Referring to another interstellar visitor named after Ukrainian amateur astronomer Gennadiy Borisov, who discovered it in August, Prof Loeb said: “If we see that it is of natural origin and have a photograph, or if see a comet-like tail like with see with 2I-Borisov, then it looks natural but if it looks weird then we have to continue looking and check.”
He also took a swipe at fellow scientists for discounting the idea of it being a probed without sufficient data to draw any firm conclusions.
He said: “I think it should be part of a sensible discussion – there is no reason for us to dismiss it ahead of time through prejudice and that’s the problem I have.
“People prefer to know the answer before getting the data.”
Scientists were often wary of exploring questions related to the possibility of intelligent life elsewhere in the universe for fear of ridicule, Prof Loeb said.
He added: “You can ask the same question about Galileo: why was he put under house arrest? Because all he said is that the Earth moved around the Sun.
“What is so ridiculous about it? That was because politically speaking the Church advocated a different viewpoint and so that was heresy and it was socially accepted not to say such things and he rebelled and as a result he was put under house arrest.
“But that did not change the fact that the Sun does to move around the Earth.
“The fact that humans do things to each other and argue one way or another on Twitter doesn’t matter – there are some facts out there.
“Whether we admit that they are out there or not does not matter. My point is that we should be open-minded and we should not dismiss it ahead of time especially on a question that is so interesting to the public.
“Of course there is a lot of rubbish out there on UFOs that is not scientific but that should not deflect us from addressing this question.
“Whenever we see something that is anomalous, that looks like an anomaly, we should consider that as a possibility, because otherwise if we don’t allow for that, you will never discover something that you don’t expect. That’s the whole point.”
Prof Loeb stressed scientific discoveries were based on “repeatable results”, which in the case of Oumuamua were impossible to obtain because of the speed at which it was moving, far faster than any man-made object.
He added: “If we could have chased it, if we could have gotten more data, we could have taken a photograph of it, if we could have landed on it that would immediately tell us what it is.
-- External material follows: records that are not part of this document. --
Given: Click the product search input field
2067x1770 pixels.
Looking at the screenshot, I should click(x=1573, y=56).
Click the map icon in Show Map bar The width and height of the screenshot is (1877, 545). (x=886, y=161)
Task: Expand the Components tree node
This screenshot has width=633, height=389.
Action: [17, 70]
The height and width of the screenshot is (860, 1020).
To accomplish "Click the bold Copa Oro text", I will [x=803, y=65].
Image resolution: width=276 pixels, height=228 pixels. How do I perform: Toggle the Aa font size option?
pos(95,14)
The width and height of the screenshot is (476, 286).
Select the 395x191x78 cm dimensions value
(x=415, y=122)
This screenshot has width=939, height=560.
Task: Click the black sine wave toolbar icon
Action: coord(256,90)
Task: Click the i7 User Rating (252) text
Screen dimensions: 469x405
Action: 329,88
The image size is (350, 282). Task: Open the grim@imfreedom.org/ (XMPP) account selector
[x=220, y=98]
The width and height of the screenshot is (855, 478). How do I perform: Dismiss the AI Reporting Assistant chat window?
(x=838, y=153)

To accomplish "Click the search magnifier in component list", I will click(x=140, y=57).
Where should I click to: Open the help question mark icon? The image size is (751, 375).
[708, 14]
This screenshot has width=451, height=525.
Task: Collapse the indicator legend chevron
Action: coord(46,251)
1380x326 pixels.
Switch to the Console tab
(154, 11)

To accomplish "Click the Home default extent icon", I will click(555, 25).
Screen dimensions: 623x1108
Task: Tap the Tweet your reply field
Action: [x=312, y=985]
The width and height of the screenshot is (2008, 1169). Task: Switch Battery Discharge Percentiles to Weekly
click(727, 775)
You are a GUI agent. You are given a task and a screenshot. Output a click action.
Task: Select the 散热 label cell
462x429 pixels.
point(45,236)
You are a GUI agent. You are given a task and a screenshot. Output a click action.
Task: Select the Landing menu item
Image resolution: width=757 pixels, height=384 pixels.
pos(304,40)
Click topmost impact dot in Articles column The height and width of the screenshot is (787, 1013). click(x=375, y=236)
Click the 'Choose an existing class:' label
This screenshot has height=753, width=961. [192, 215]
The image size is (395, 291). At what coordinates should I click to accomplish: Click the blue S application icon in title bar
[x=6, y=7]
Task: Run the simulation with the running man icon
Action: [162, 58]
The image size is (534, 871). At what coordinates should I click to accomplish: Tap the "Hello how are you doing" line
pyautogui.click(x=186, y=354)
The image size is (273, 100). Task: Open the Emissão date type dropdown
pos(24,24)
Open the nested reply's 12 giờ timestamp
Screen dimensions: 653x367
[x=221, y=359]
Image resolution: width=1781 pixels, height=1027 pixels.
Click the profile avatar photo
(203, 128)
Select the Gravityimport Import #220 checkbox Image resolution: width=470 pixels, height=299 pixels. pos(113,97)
“If it looks like artificial equipment we could tell. So it is not like speculation like it’s the multiverse, or superstring theory, where nobody has a clue how to test it.
“That’s much more just speculation yet people have no problem with that. They saw okay, that’s part of the mainstream of science, superstrings or the multiverse, even though we can’t test it.
“With here, we’re talking about something which can be tested if we just have enough evidence, if you catch it at the right time, but people are reluctant. That’s what I find unnatural.”
Frustratingly, Oumuamua caught the world by surprise two years ago and by the time astronomers worked out what was going on, it was almost too late.
Prof Loeb said: “If it was detected in July instead of in October of the same year it would have been approaching us and then you can easily send a rocket to meet it, take a photograph up close and see what it is.
“We just caught it after it passed by and we could not get any data on it.
“Nobody expected that it would be discovered. But now that we are aware of interstellar objects coming our way we can in principle detect them on their way.
“Unfortunately Borisov, this new one, looks just like a comet. A lot of people will observe it but then what’s the point?
“We should focus our attention on the weird ones. When you go to the seashore and you collect seashells every now and then you mind find a plastic bottle that’s artificial in origin.
“Most of the time you find these seashells that are natural in origin – but the point is finding these seashells that are natural does not tell you that the plastic bottle was natural as well.”